When people are attacked, the natural reaction is to attack back. While competent trial attorneys are well equipped to attack the other side for you, a wise attorney will also step back from his role as an adversary and counsel you regarding your settlement options. In doing so, he is not necessarily telling you he doesn’t believe your side of the story. Rather, he is trying to get you, the astute businessperson, to make a smart business decision which considers only your bottom line, and not the emotion of the lawsuit or who is right and wrong.
Lawsuits are Costly and Time Consuming
Lawsuits typically take one to four years to get to trial. Unless you can afford to have an attorney on your payroll for that period of time and don’t care about how much money you spend, you should always consider settling. Unfortunately, that may mean paying the other side some money even though they are the ones who wronged you.

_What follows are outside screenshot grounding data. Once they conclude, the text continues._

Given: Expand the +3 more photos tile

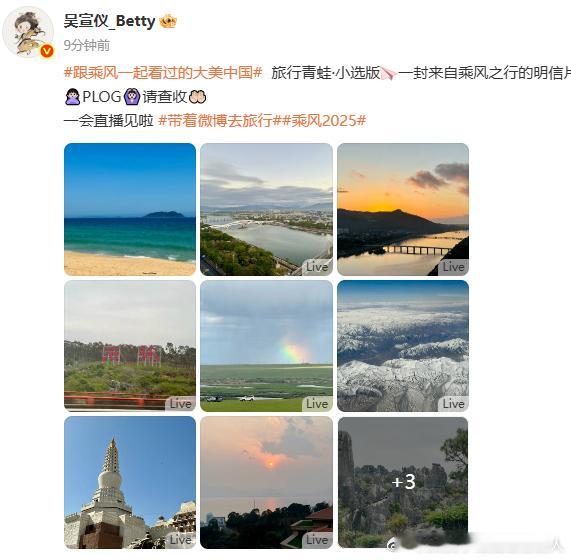Looking at the screenshot, I should pos(403,482).
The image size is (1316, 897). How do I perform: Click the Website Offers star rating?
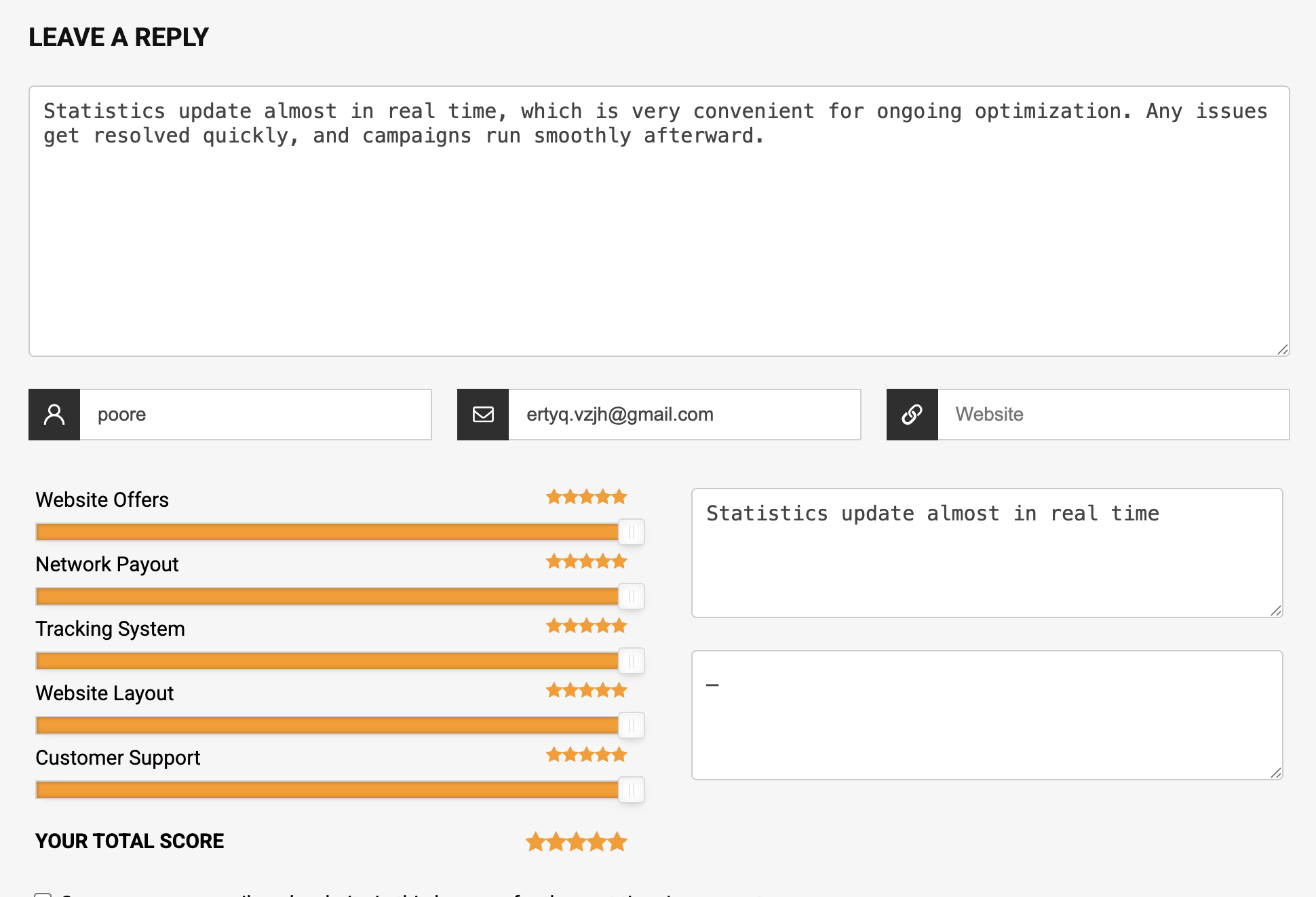click(x=587, y=497)
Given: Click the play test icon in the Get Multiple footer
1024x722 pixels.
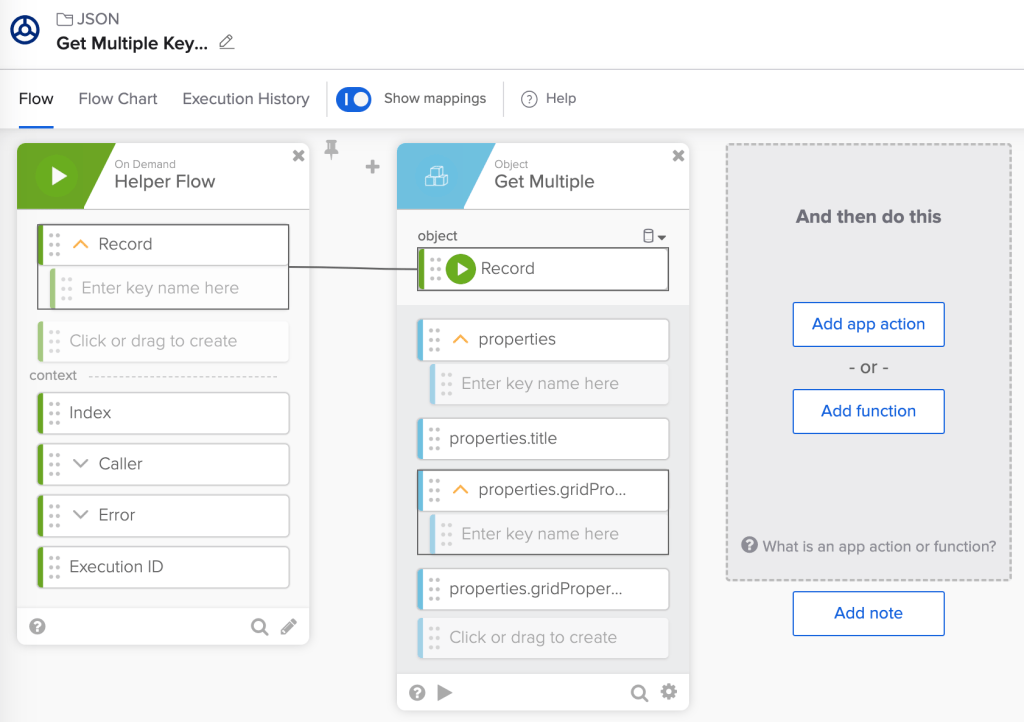Looking at the screenshot, I should coord(445,692).
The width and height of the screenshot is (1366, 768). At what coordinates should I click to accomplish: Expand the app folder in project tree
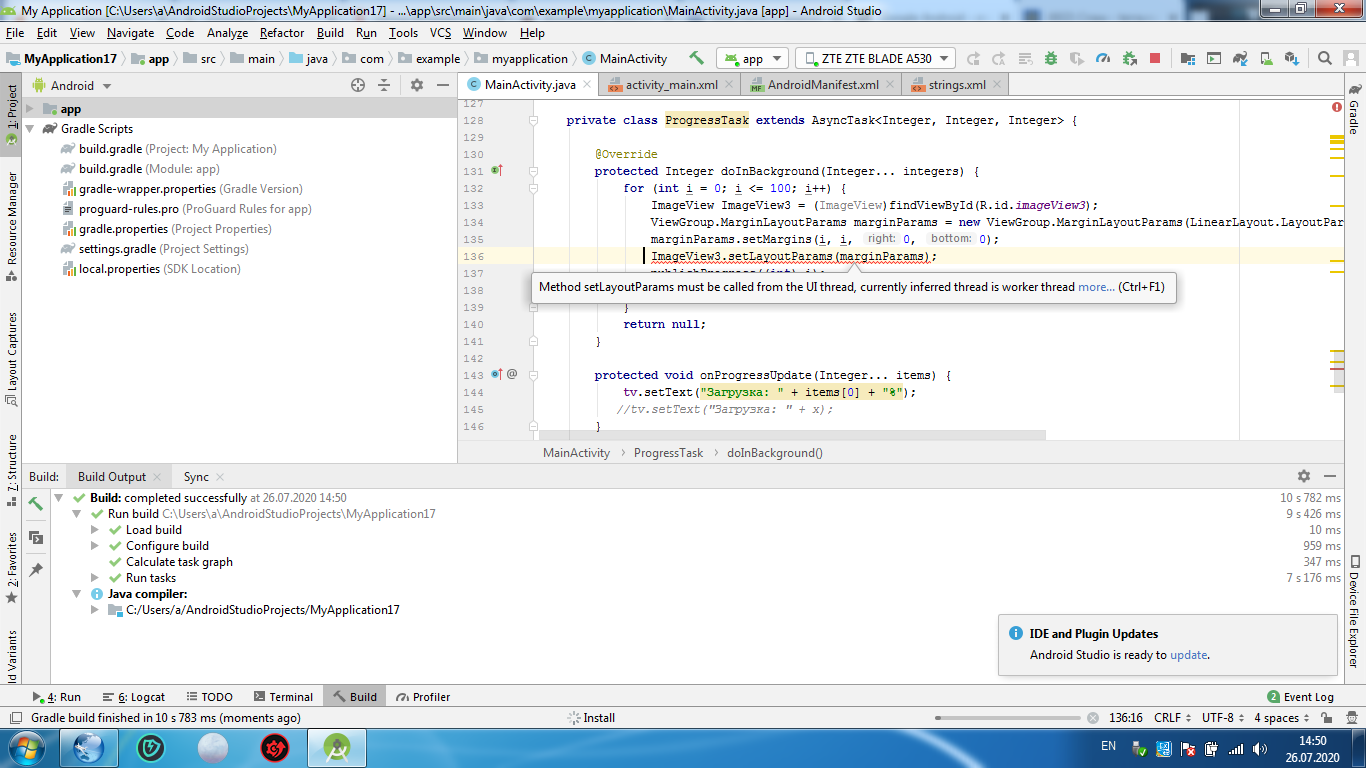[x=30, y=109]
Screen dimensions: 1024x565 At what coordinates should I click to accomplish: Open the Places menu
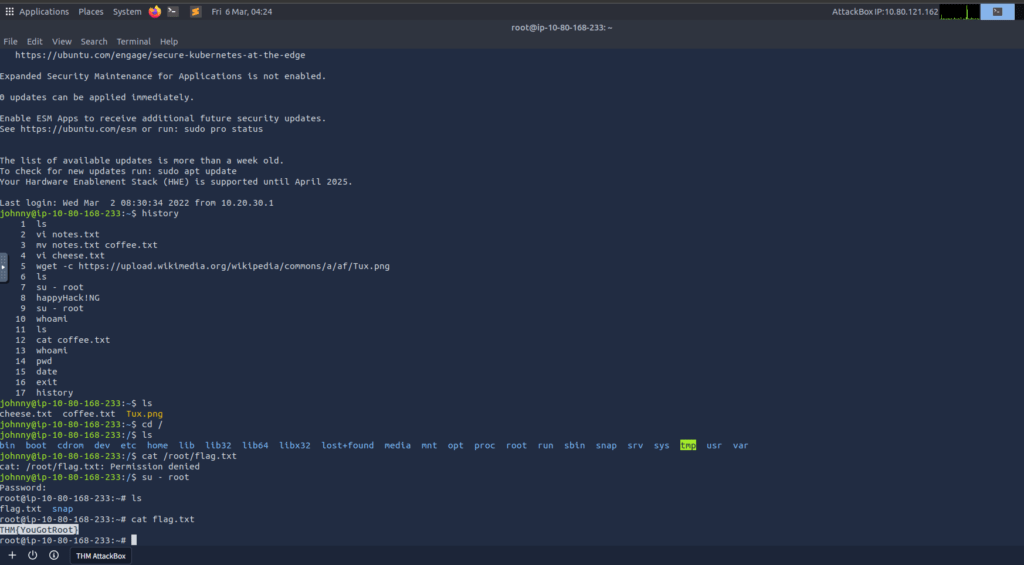pos(91,12)
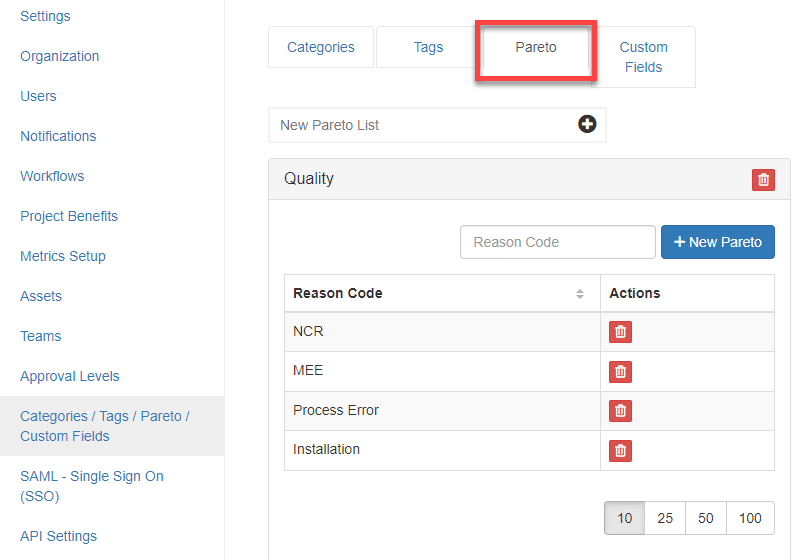Show 10 entries per page
The height and width of the screenshot is (560, 805).
click(625, 518)
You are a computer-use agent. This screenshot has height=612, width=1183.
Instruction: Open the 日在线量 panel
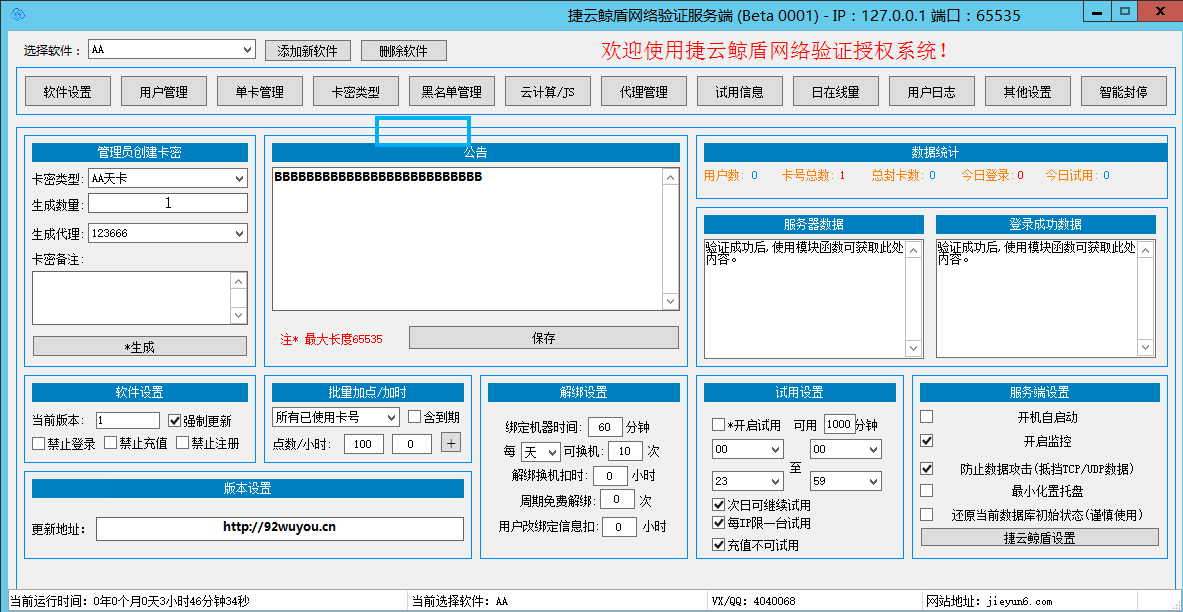(x=835, y=90)
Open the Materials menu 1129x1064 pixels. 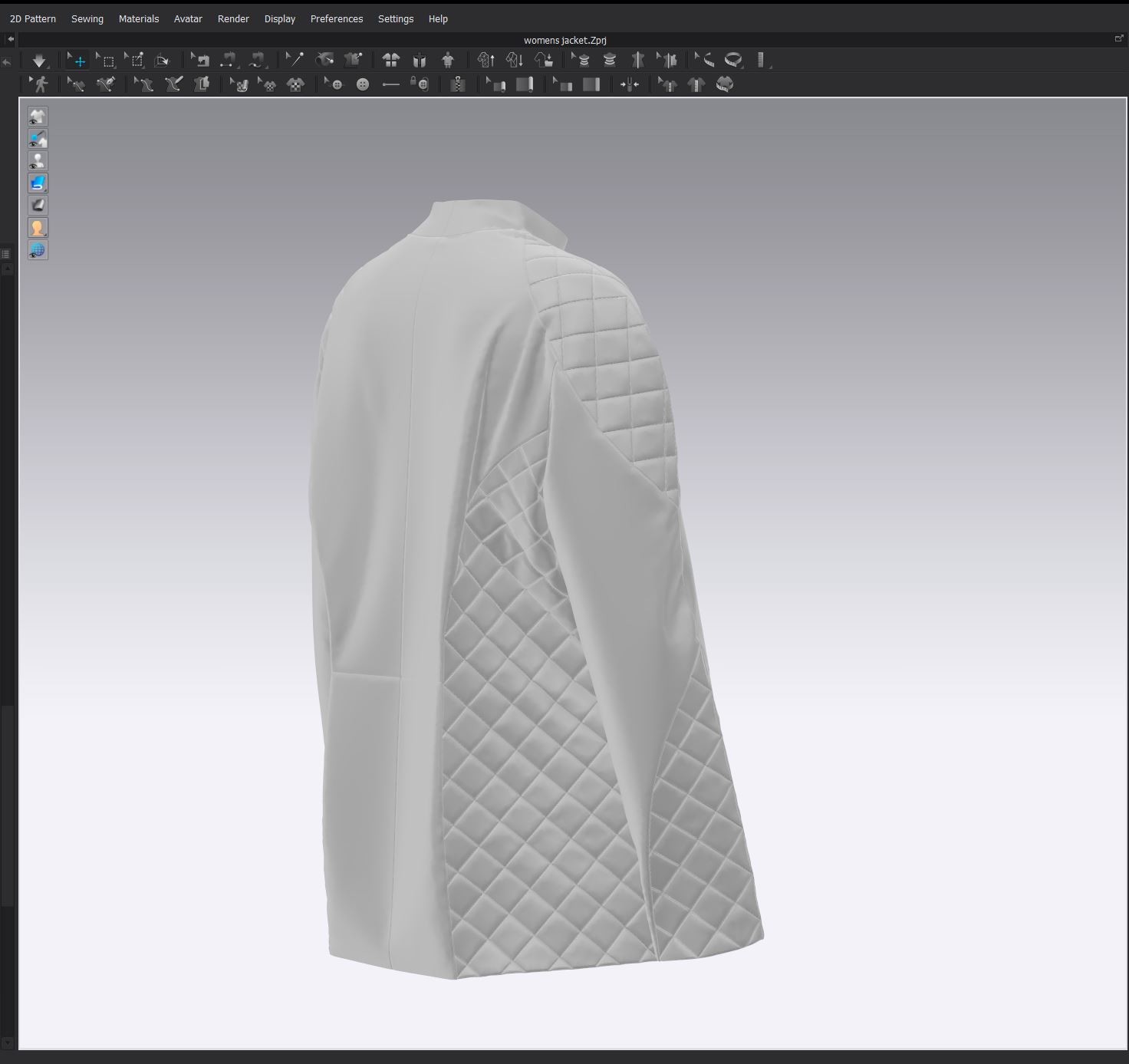(139, 18)
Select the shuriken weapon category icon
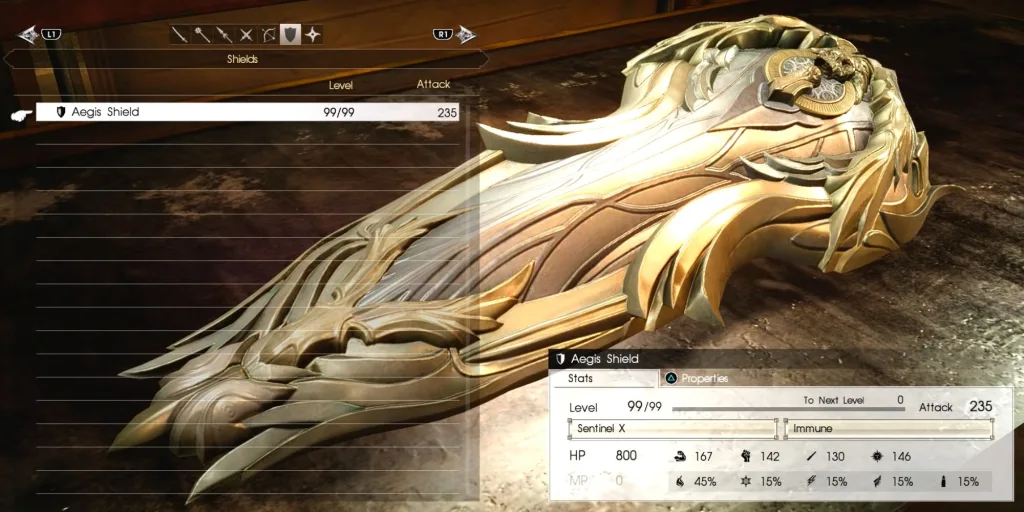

Why in the world would you do that? Because it may be the right decision to make from a strictly business perspective, that’s why! You may end up paying this person something after a trial anyway. Paying some money now saves you attorney fees and the possibility of larger exposure in the future. After being hammered by a judge until the parties to one lawsuit settled, the judge slapped me on the back, noted that neither side was happy and therefore proclaimed it a good settlement, saying, “A bad settlement is better than a good judgment at trial.” Unfortunately, for many cases, he was right.
Even before answering a lawsuit, I advise my clients to explore alternatives to litigation for solving their dispute. Ask your attorney about the alternatives which are available. In some cases, it may be appropriate for you to talk to the person who is suing you in an attempt to resolve the matter without having to pay for an attorney. You should also encourage your attorney to try to negotiate a resolution with opposing counsel prior to filing the suit.
If these methods are not successful, you can explore mediation or arbitration. Mediation is a confidential process where a neutral party will attempt to get each party to see his or her own relative weakness, and who ultimately attempts to help the parties reach a compromise. Arbitration is a process where the parties hire an experienced attorney or other professional to hear the arguments of each side and make a decision outside of court. Arbitration can either be binding, or non-binding. These alternative methods can and should be explored at every step of the litigation.
Ready, Get Set, Litigate!
If all attempts to resolve the matter have proved unsuccessful, you will be forced to move forward with litigation. Clients have told me that their lawsuit consumed them for years while it was pending. They found themselves thinking of nothing else, and reported that it was the most miserable experience of their lives–and this is from clients who ultimately won their suits.
Without a doubt, it is an expensive and frustrating process. The client just wants to get into court to have his story heard, but the court probably won’t hear the trial for two to four years. The opposing attorney is typically less than pleasant and has made it his mission to destroy you. You will be told where to be, what to do, and what information about your private life you have to divulge by your attorney, the opposing attorney, and the judge. In short, it is not for the faint of heart. This frustrating and expensive process can be made less so, however, if you obtain competent counsel and follow the steps outlined herein. Even so, “Notice, you have been sued” are words none of us ever want to see.
 Almost no case is so airtight that you are guaranteed to win at trial. Taking a matter to trial involves the risk of not only losing your case, but having to pay the other party and his attorney as well.